Throughout the chapter, Alvis frequently refers to WWII as “my war.” He does not believe in WWII as an objective historical event. Instead, he views it as an abstract construction comprised of the subjective experiences of millions of different soldiers, most notably his own. He derives his mental concept from his own unique experience. Every soldier’s conception includes what Alvis terms the “larger tactics at hand” (75) or undeniable, concrete phenomena like major battles, the Holocaust, and the growing animosity between the United States and the Soviet Union—but Alvis’s WWII is mundane and banal, consisting of “wet, fretful marches up dirt roads and down hillsides to the edges of bombed-out villages, short bursts of interrogating dead-eyed dirty peasants who begged us for food” (76). Alvis deconstructs the idea that historical events are completely objective entities and depicts a banal version of WWII antithetical to the idealized version that is held as objective truth.
In Chapter 5, Walter switches back to the narrative technique he employs in Chapters 1-3 and introduces Michael Deane, the novel’s antagonist. Walter establishes Michael Deane as a lecherous character who views other people through a materialistic lens. When he looks at his wife, all he sees is “the full protuberant effect of his recent investment in her retromammary cavities, for minimal capsular contracture and scarring, between breast tissue and pectoral muscle, replacing the old, slightly drooping silicone sacs” (91). The use of medical terms in this sentence points toward an intense obsession with the human body that befits a perverted individual obsessed with animalistic desires. In addition, Michael Deane makes an “investment” in his wife as though she is a product. He does not consider his wife a person; for him, she is a sexual and consumer object.
Shane demonstrates a significant change in character in Chapter 5 when he refuses to translate for Michael Deane unless Michael Deane listens to his pitch. In Chapter 2, Walter portrays Shane as a spoiled failure losing hope in himself. Saundra refers to him as “milk-fed veal” (99) since he is “a part of a ruined generation of young men coddled by their parents—by their mothers especially—raised on unearned self-esteem, in a bubble of over affection, in a sad incubator of phony achievement” (99). Shane tires of being weak and pathetic, and he boldly delivers an ultimatum that makes him feel like “a bull, a man on the come, a winner” (100).
Walter plays with symbolism and motifs throughout Chapter 6. The Roman ruins Pasquale and Dee see on their hike on the cliff symbolize fading legacy.
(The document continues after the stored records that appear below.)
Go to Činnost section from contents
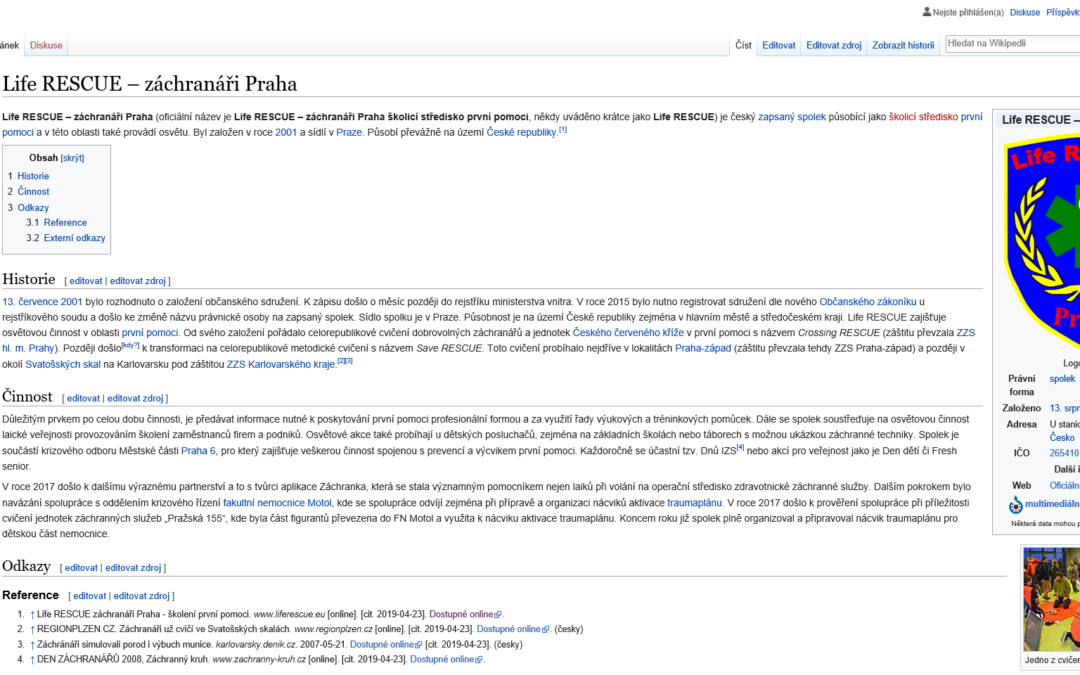This screenshot has height=675, width=1080. (33, 191)
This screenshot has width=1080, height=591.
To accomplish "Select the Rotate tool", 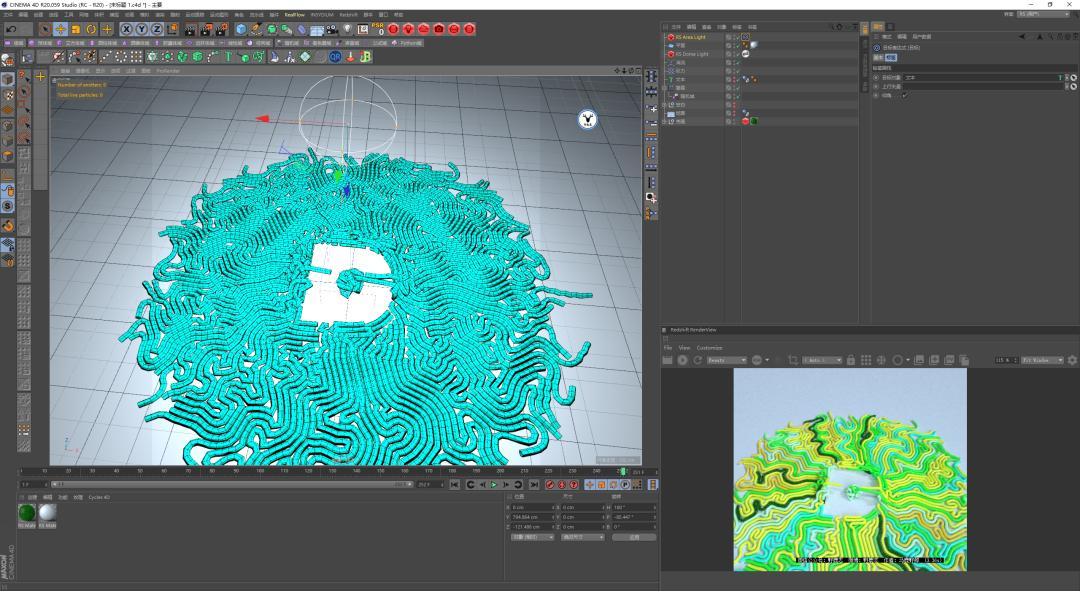I will point(91,30).
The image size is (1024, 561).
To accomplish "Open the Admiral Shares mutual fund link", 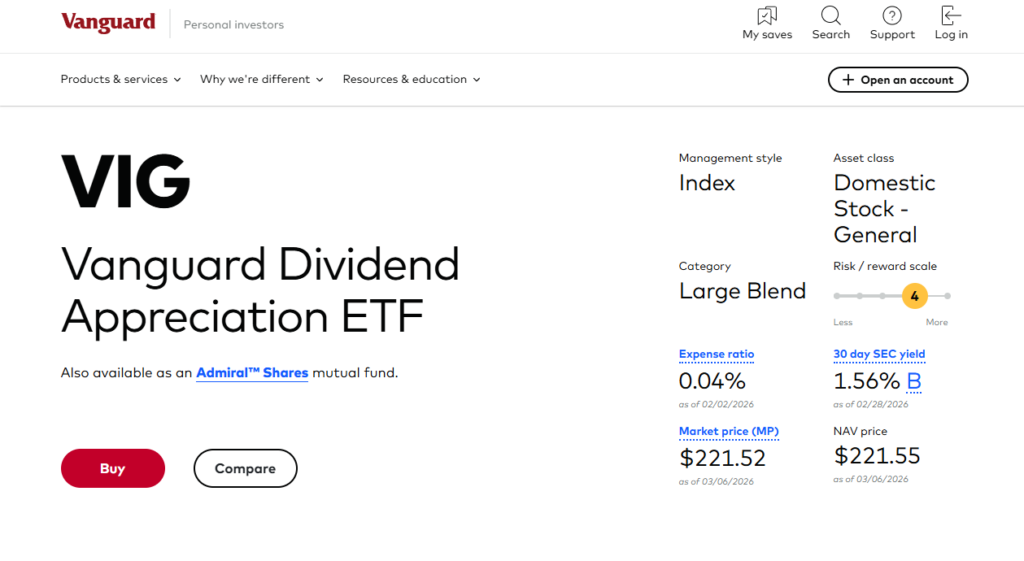I will point(252,373).
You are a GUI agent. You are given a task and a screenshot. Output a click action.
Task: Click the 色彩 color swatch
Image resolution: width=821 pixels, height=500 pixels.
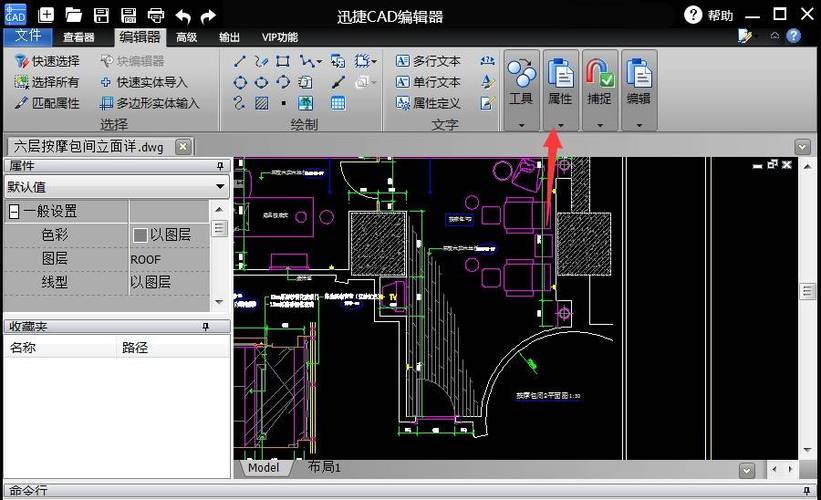140,235
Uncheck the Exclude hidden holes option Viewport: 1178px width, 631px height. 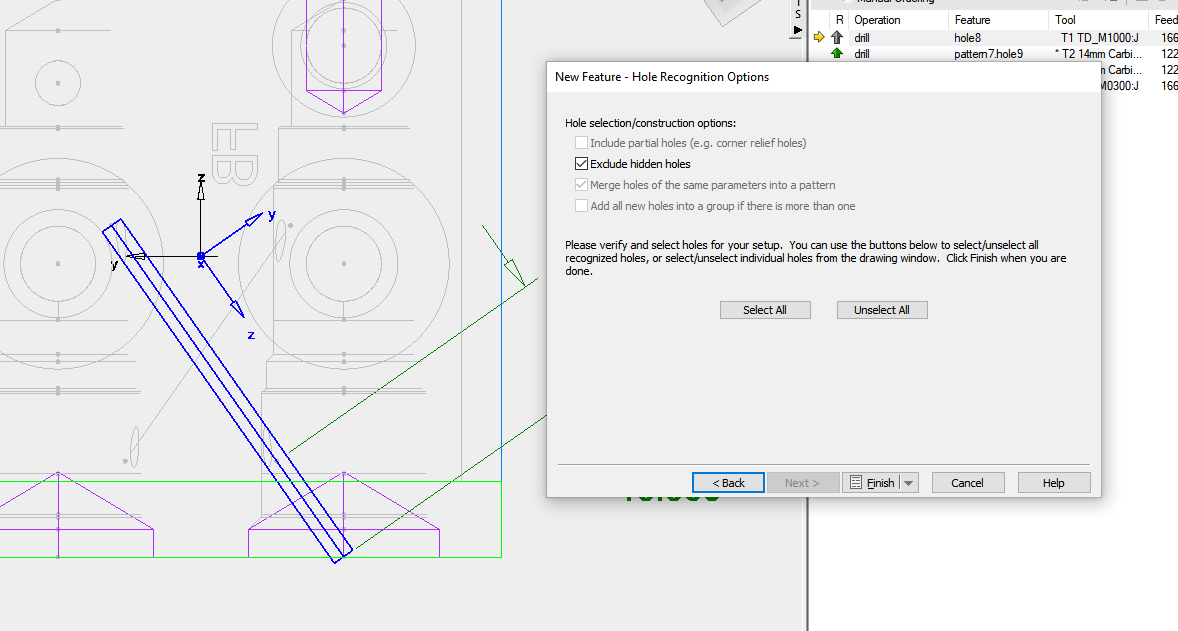pos(581,163)

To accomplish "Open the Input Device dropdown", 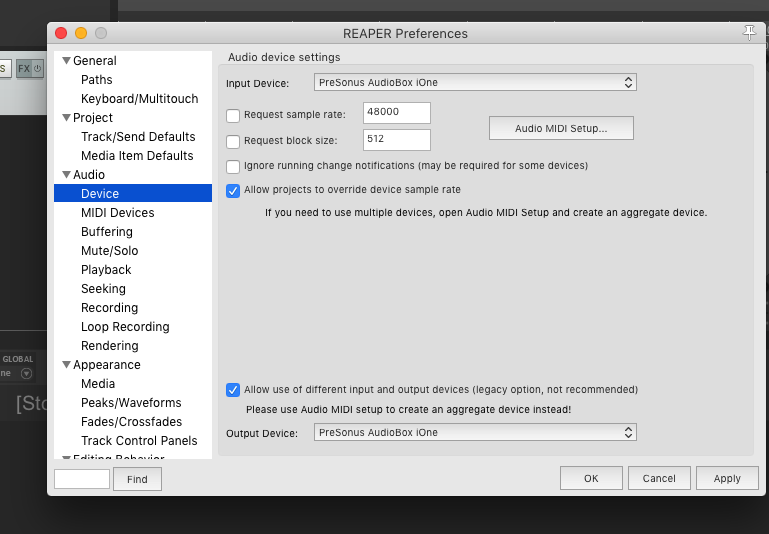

The portrait of the girl in the pillbox bunker stands in for Dee, who—like the painting—hides away from prying eyes in Porto Vergogna, the port of shame.
Walter creates an ironic twist in Chapter 6: Pasquale hates Dee’s lover for impregnating Dee and abandoning her, but he impregnates Amedea and backs away from her and their son. The hypocrisy adds an interesting element to Pasquale’s character. Pasquale’s decency stands out throughout Beautiful Ruins, but his negligence toward Amedea and Bruno serves as a flaw in his otherwise moral, dedicated personality.